St Vincent to Grenada. Discover your own desert island adventure. With 32 islands to choose from, it's an excuse to return again and again.

Wild Rainforests. Volcanoes. Beaches.

With yacht-filled harbours, chic private isles and volcanic landscapes, you will find plenty to discover here. Explore all 32 islands and cays with their black sand beaches, hot springs and breathtaking waterfalls.

St Vincent


Volcanoes shaped St Vincent. Its peak is a 1,234m-high active caldera, which sits atop a rainforest range. Head inland for hot springs or sail to black sand beaches on the shore.

Kids can join crew a themed adventure on the set of Pirates of the Caribbean. Grown-ups can hit the spa on Young Island, where Johnny Depp and Keira Knightley were pampered pre-filming. Or drop anchor at the Falls of Baleine on the northern coast, the site of a waterfall that tumbles into a natural swimming pool. A true buccaneer beach is Petit Byahaut. This blissful beach is film set class and can only be accessed by boat.



Mustique describes itself as ‘the world’s finest private island’. This Caribbean gem hosts nine blissful beaches and fifty species of bird.

Surrounding Mustique is a Technicolor reef. Glide past bluestripes and butterfly fish on a sea scooter safari, or follow a guide into the rainforest interior where Mangrove Cuckoo and Tropical Kingfisher lie in wait.

Mustique is more private playground than members’ club. You’re likely to see Hollywood A-listers sipping Drambuies barefoot at the bar, while European royals line up to shoot pool. What happens on Mustique stays on Mustique.



Canouan’s twin lagoons sum up the island’s carefree spirit: Friendship Bay and Glossy Bay. Electricity only arrived here in the 1990s. Highlights of the low-key social calendar include calypsos, carnivals and reggae-powered street parties.

But Canouan offers more than pink sunsets and white sand. Its tropical golf course runs close enough to the ocean for guests to whack a ball from foredeck to green. For silky sand and beach bars drop anchor at Carenage Bay or Godahl Bay. The latter was voted one of the world’s best beaches by The Travel Channel.

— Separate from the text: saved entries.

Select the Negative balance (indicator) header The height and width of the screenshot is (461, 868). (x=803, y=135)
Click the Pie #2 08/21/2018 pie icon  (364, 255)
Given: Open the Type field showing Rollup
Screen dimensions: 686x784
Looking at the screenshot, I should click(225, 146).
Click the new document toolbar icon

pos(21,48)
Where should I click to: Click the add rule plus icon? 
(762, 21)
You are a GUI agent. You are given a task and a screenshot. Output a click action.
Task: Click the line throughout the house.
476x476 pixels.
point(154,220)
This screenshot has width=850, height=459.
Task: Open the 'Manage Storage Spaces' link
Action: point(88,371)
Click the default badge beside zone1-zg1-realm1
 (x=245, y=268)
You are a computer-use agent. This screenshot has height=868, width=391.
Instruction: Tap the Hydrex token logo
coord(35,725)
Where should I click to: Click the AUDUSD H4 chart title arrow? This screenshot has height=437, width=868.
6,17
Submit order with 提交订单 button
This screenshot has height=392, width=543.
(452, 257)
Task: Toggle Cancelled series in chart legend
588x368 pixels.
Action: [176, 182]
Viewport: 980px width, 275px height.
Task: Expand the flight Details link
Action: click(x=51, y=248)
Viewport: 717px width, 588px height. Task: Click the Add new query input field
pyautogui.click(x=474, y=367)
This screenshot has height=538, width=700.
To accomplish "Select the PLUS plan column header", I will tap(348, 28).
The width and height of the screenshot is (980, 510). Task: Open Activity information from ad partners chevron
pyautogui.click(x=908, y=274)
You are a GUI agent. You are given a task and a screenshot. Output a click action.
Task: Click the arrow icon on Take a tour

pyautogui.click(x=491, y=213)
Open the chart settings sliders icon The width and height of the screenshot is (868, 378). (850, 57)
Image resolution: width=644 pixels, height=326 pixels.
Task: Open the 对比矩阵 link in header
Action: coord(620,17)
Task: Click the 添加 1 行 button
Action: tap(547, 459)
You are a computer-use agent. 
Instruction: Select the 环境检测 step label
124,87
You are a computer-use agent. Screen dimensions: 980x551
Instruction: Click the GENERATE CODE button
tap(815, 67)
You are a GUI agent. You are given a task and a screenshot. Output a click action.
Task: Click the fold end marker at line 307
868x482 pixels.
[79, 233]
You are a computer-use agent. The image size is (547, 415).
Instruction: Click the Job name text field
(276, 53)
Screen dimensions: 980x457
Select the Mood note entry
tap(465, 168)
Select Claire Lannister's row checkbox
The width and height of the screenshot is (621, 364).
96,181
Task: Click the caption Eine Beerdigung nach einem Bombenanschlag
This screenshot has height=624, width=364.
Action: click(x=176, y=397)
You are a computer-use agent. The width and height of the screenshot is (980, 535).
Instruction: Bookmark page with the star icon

Lucky are the 250 residents who call this caribbean castaway home. Mayreau has no airport, no bank, no roads and no worries. The boat-only island is frequented by a privileged elite. Its sandy-bottomed shoreline hosts more grouper and snapper than a yacht party can possibly eat. Saltwhistle bay is a heavenly half moon of calm waters and powder white sand. The only danger to your party is too much sun, too much rum, or a falling coconut. Saline bay on the southern leeward coast is as sheltered as a lake. If you wanted to learn the art of waterskiing or paddleboarding, this is the place to try.

Tobago Cays


The Tobago Cays look like icing sugar sprinkled onto a turquoise sea. These uninhabited islands form a Marine Park and are as pristine as can be. In the sandy-bottomed lagoon between them, speedboats are banned. Anchor your yacht and jump over the back. It’s like swimming in a five-square-kilometre private bath.

The islands of Petit Rameau, Petit Bateau, Baradol and Jamesby are surrounded by Horseshoe Reef. With a snorkel, scuba tank or Seadoo, guests can see more sea life than in a Jacques Cousteau documentary. The wreck of the First World War gunboat Purunia lies in 10m of translucent sea. Shrieks of delight will reach the surface as you discover friendly nurse sharks, angelfish and rock beauties.

Petit St Vincent


The sail to Petit St Vincent is the stuff of legend. Pods of dolphins and migrating whales can be seen from the bridge – or from high up in the crow’s nest. The arrival at this private island is among the Caribbean’s best. Back at sea, the party never stops. The on-board fridge is full of Hairoun beer. The sea is stocked with lobster and conch. At sunset guests may opt for seafood sashimi, a formal dinner, or a beach barbeque. Or simply kick back with a cocktail and the works of Caribbean authors V.S. Naipaul and Derik Walcott.



Grenada is three Caribbean islands in one. The biggest island is a tropical giant of rainforest, waterfalls and deserted beachs. Little Carriacou is a sand-ringed jewel that the 21st century forgot. On nearby Petite Martinique, the biggest news is when a coconut drops.

Grenada is known as the spice island. As a trading entrepôt, a sense of history – plus the aroma of nutmeg, cinnamon and cloves – remains. Its beaches, such as Levara, Magazin and Sagesse, may be renowned, but are used for little more than cricket and barbeques for much of the year. At sundown keep an eye out for the infamous greenflash, a tropical trick of the light best seen on Grand Anse Beach with a sundowner in hand.